Maya Rockeymoore Cummings, widow of Rep. Elijah Cummings (D-MD), lost the Democratic special election primary yesterday to serve the rest of his term. Former Rep. Kweisi Mfume easily won with more than 40% of the vote in a 24-candidate field.
Mfume will face Kimberly Klacik, who won the Republican primary, in an April special general election. Mfume is heavily favored in the Democratic district, although Klacik has achieved an unusually high profile by defending President Trump’s criticisms of the late Cummings.
Mrs. Cummings’ loss has no effect on an IRS Complaint filed by the National Legal and Policy Center on May 20, 2019 against her and a nonprofit she heads called the Center for Global Policy Solutions (CGPS).

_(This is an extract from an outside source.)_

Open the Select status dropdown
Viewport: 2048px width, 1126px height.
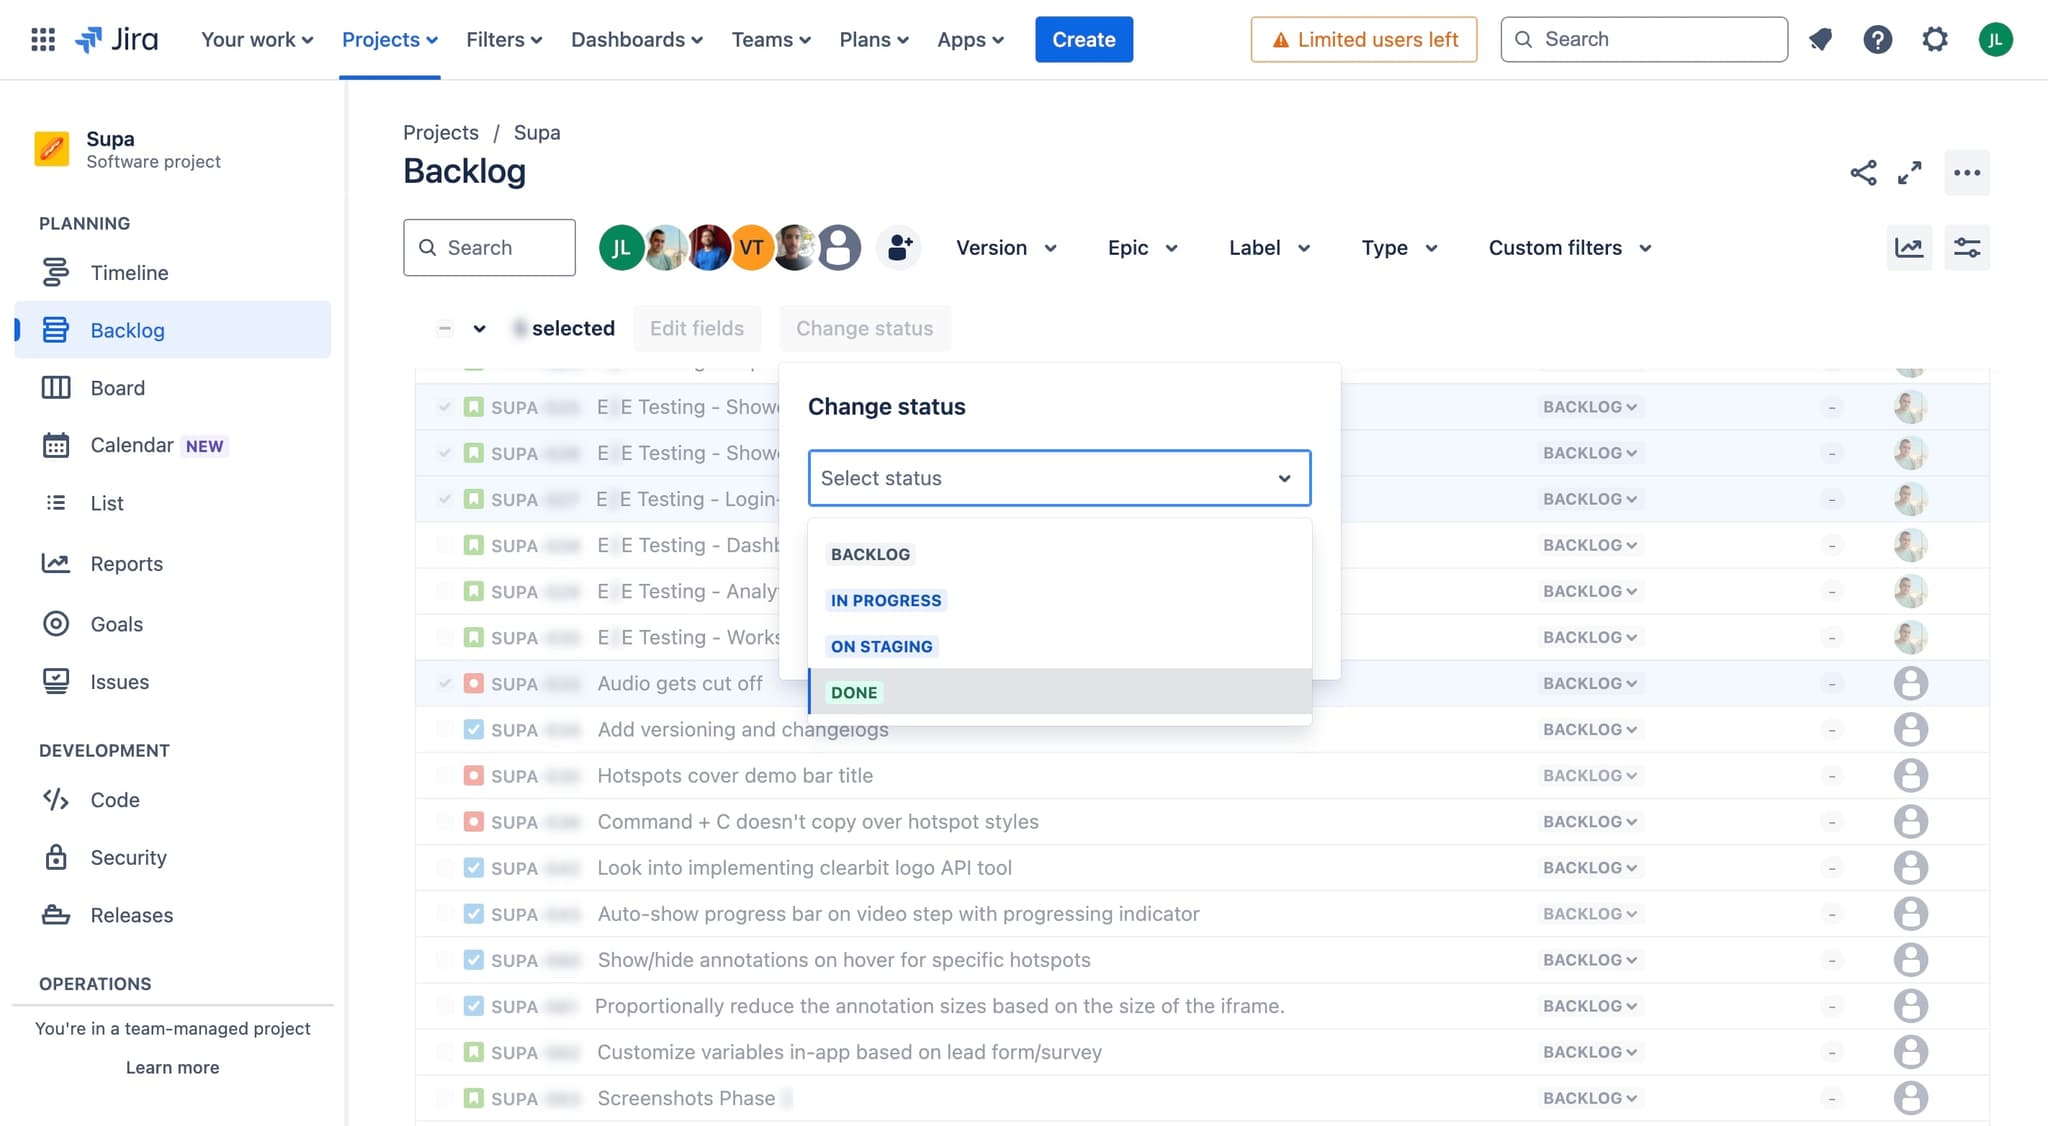point(1059,478)
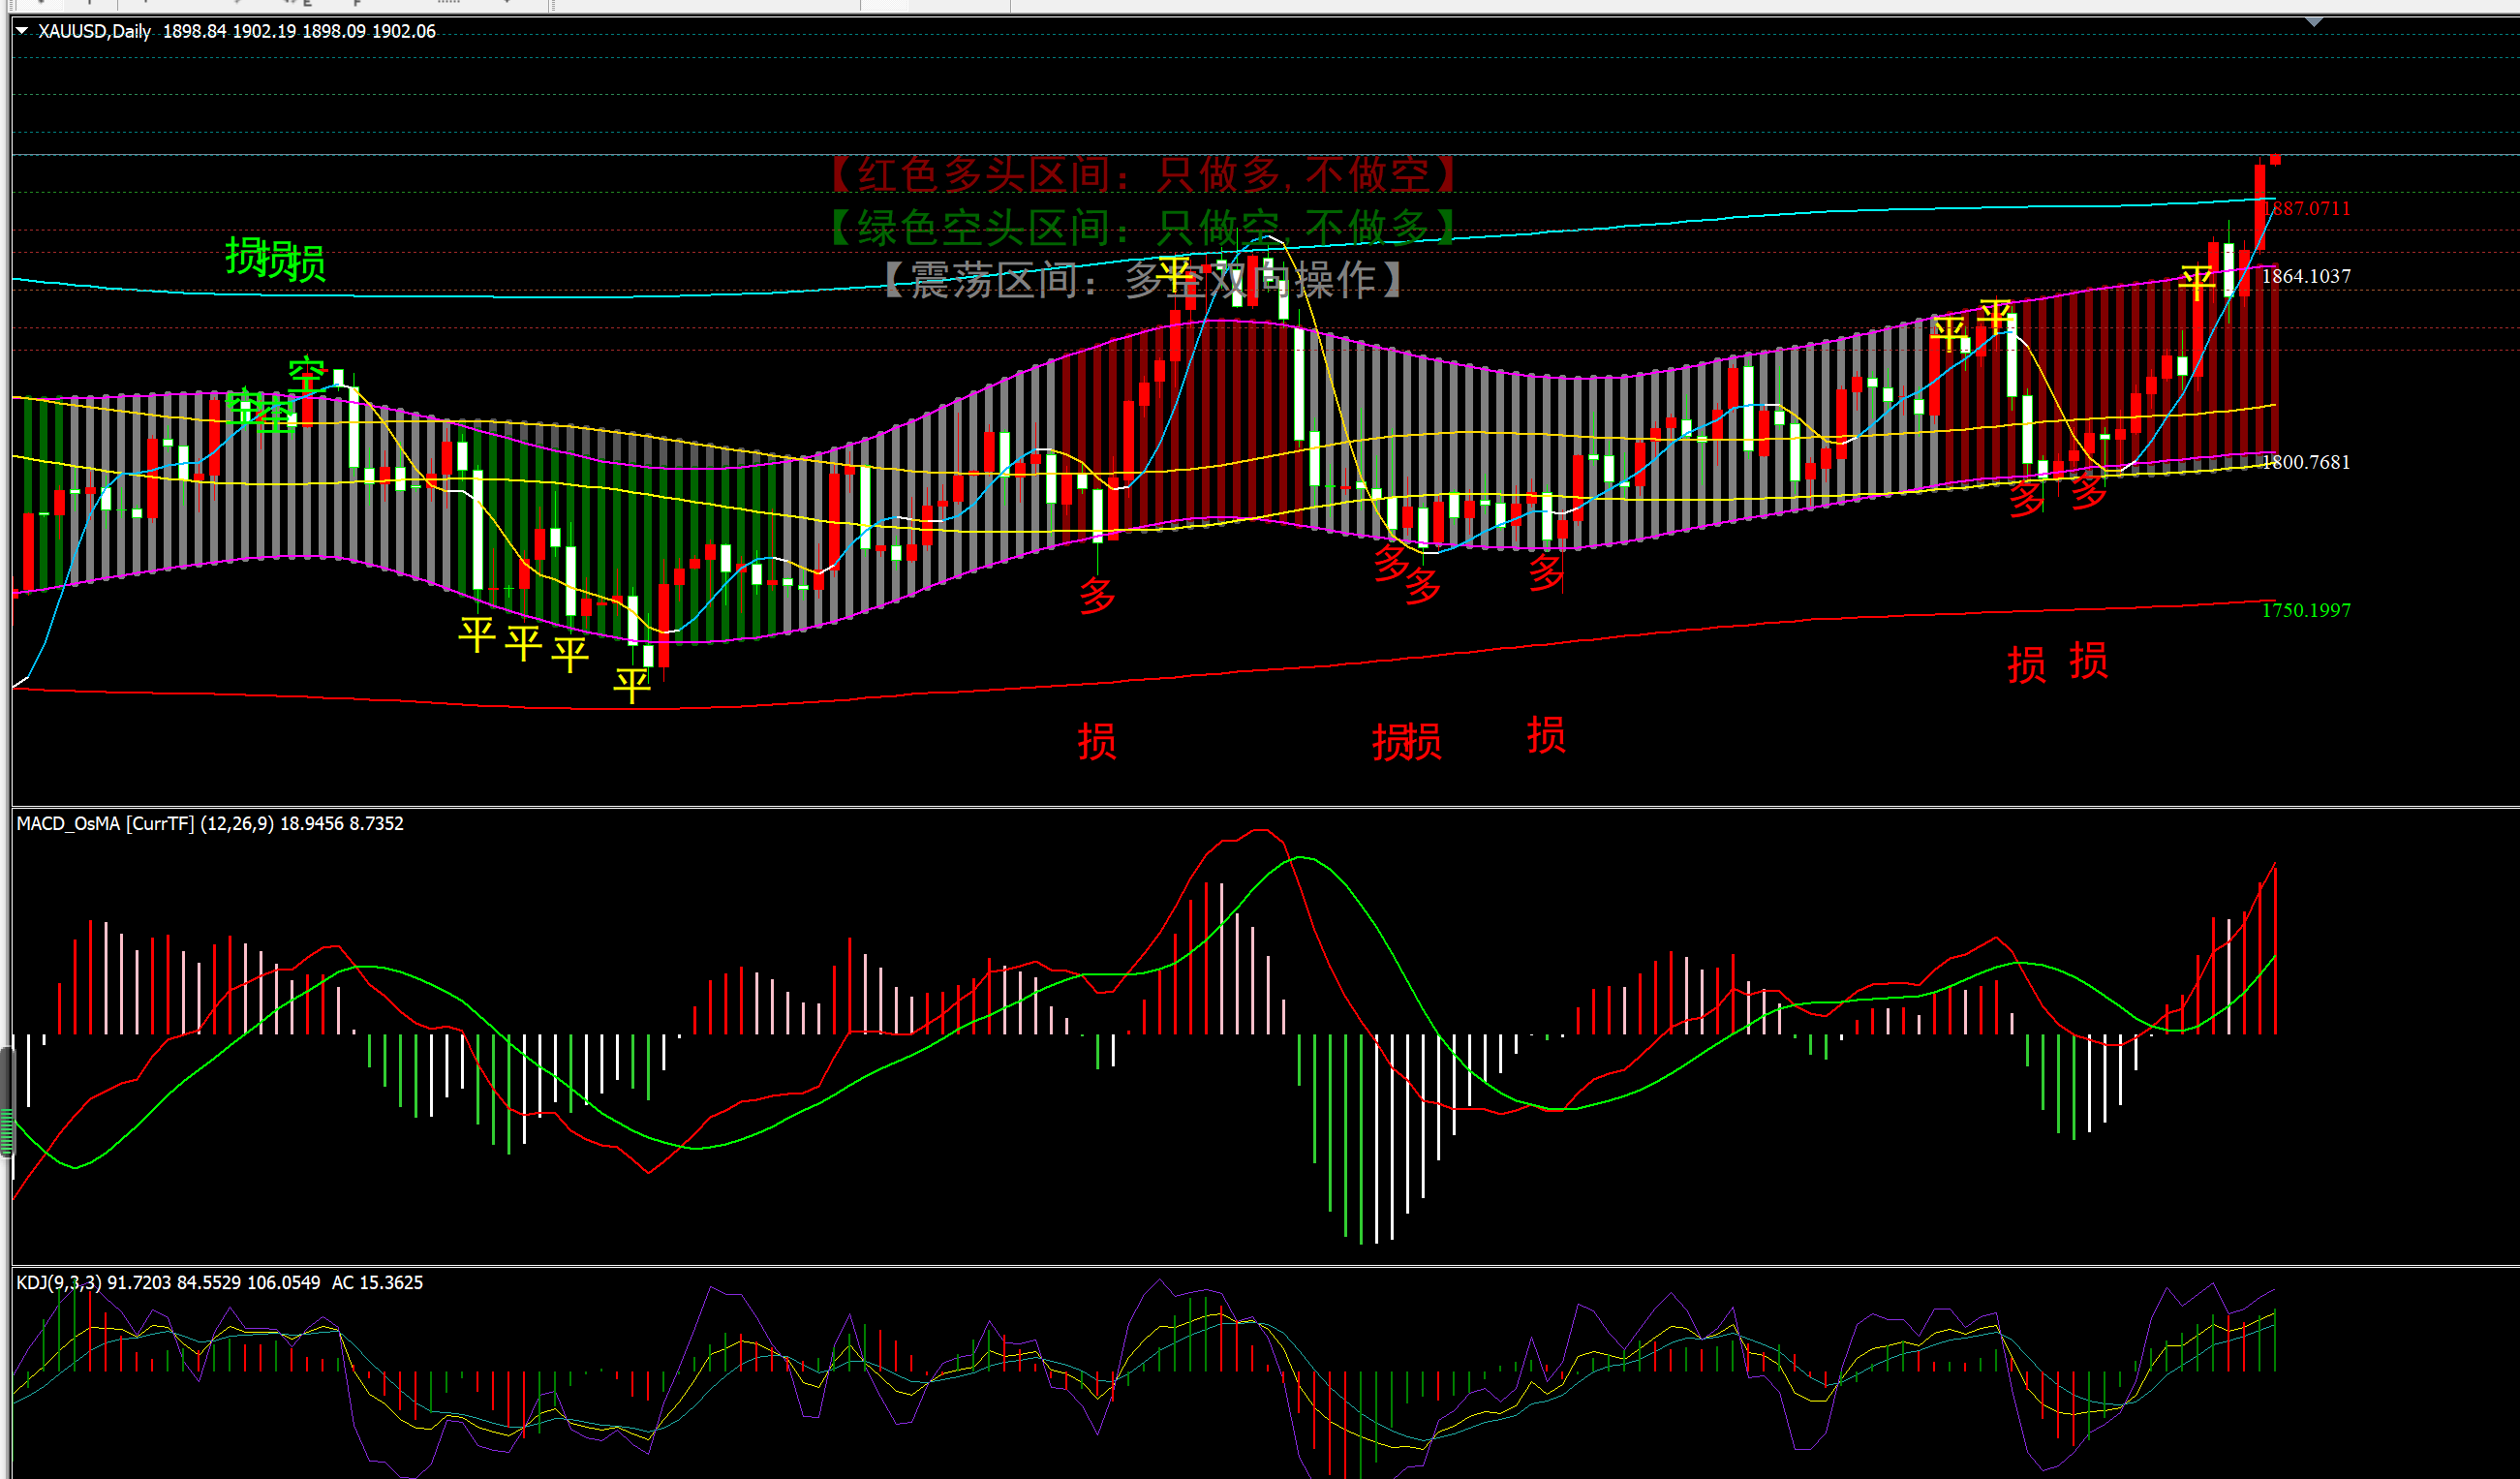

The Complaint, and an amendment on June 7, 2019, alleges a score of Internal Revenue Code violations, including prohibited private benefit and inurement of Cummings and her late husband.
CGPS received millions in grants from the Robert Wood Johnson Foundation. The funds were purportedly provided to fight childhood obesity. The Complaint asks the IRS to investigate whether “its organizers are getting fat off the grants.”
At the same time she heads CGPS, Mrs. Cummings also heads a for-profit consulting firm called Global Policy Solutions, LLC, whose operations appear to have been indistinguishable from those of CGPS. The two entities shared office space, telephones, etc., all of which are flagrant violations of the Internal Revenue Code.
Another of the cited violations is a failure to provide or disclose a copy of IRS Form 990 when requested. NLPC Chairman Peter Flaherty asked Cummings again for the document during an event announcing her candidacy in Baltimore on November 12, 2019. She falsely told Flaherty, “We’ve given it to everyone who has asked.”
On December 20, 2019, Washington Post reporter Steve Thompson dug even deeper on the nonprofit in a lengthy article titled, “Sloppy Accounting, Funding Debts: A Look at Maya Rockeymoore Cummings’s Charity.” According to the story, “Her explanations of some issues either shifted or were contradicted by others as The Washington Post researched this story.”